Given the urgent need for increased selection of minority teachers in the face of such staggering odds, the immense social proportions of the ethnic teacher shortage become evident. The minority teacher shortage is not becoming a crisis; it is a crisis.
Racism and Teacher Selection in America’s Schools
The minority teacher shortage has troubling sociopolitical implications in contemporary American society. Delpit (1993) observed that "those with power are frequently least aware of--or least willing to acknowledge--its existence. Those with less power are often most aware of its existence" (p. 123). This perspective is illustrated by the work of Scott (1997), whose national survey found that public school stakeholders attribute social structures including wealth and poverty to individual character traits, such as effort, thrift, and talent. This and similarly uninformed popular viewpoints underscore the anti-equity attitudes--racism--confronting teacher selection reform efforts. Surely, the attitude holds, if ethnic minorities truly aspire to the teaching profession, they have the same chance to succeed as any nonminority.
Foster (1993) illustrated the effects of historical institutional racism toward African American teachers:
Despite the fact that the teaching profession was open to Blacks, historians have amply documented that the careers of Black teachers have, nonetheless, been sharply circumscribed by racism. Over the years, Black teachers were paid less than white teachers, rarely hired except to instruct Black pupils, discriminated against by largely white unions, dismissed in large numbers following the Brown vs.

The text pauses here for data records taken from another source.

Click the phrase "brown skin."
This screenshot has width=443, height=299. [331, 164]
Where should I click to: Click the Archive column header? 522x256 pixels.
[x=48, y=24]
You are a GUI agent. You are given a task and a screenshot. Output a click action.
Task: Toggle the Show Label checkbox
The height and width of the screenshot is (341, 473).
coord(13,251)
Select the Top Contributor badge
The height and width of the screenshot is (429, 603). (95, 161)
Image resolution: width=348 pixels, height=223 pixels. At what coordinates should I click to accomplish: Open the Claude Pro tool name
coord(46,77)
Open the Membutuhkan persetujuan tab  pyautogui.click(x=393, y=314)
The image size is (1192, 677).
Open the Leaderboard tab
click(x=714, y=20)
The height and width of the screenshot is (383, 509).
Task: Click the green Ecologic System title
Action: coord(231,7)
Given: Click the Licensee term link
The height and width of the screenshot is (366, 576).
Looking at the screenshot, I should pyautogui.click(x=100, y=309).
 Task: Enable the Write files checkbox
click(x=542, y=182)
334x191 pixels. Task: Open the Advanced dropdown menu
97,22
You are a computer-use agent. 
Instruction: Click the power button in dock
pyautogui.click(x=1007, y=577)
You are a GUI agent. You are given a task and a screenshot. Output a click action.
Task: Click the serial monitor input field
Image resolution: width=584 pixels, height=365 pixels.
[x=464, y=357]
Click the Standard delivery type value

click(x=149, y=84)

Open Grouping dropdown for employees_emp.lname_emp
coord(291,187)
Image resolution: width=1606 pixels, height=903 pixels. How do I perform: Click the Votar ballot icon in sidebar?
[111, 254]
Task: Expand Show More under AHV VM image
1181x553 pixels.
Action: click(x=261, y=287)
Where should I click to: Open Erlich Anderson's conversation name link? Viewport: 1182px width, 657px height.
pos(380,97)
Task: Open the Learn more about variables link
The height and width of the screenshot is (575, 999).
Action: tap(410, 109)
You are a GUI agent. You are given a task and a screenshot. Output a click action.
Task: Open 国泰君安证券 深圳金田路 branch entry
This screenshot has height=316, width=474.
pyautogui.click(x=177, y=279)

Board of Education decision, and denied access to teaching positions by legal and extralegal means (p. 275).
Foster interviewed minority teachers who, her dialogues demonstrated, actively resisted racism while attempting to instill in children of color "the individual and collective resources needed for group advancement and self-fulfillment as they continue living in an unjust and racist society"
(p. 287). The teachers expressed that this task is made more difficult because American society is "masked by a rhetoric of equal opportunity" (p. 287). Wise (1990) suggested that it will be necessary to change the organizational culture, reducing "tokenism" and prejudice, to significantly improve minority teacher recruitment.
A first step in addressing racism as it contributes to the ethnic teacher shortage involves the acknowledgment of racism and its institutional manifestations, in order to understand how racism impairs the selection of minority teachers. Moody (1988) asserted that the pipeline of minority teachers begins in the elementary schools, and not at the undergraduate and graduate levels; further, that higher education has the obligation to increase the quality of the educational experience minority students receive in the K-12 school systems. A serious issue, Moody contended, is the inability of some "to admit the existence of racism . . . and to address it forthrightly" (p. 79).
How K-12 School Systems Can Improve the Teacher Selection Process for Minorities
In his thorough review of the teacher selection literature, Troisi (1995) concluded that the districts he surveyed still employ the sorts of hiring practices consistent with those described in the literature of the 1970s and 1980s. This is directly relevant to the concerns surrounding the minority teacher shortage, which clearly has not benefited from (and arguably has been worsened by) prevalent teacher selection practices that largely fail to locate, attract, and retain teachers of color.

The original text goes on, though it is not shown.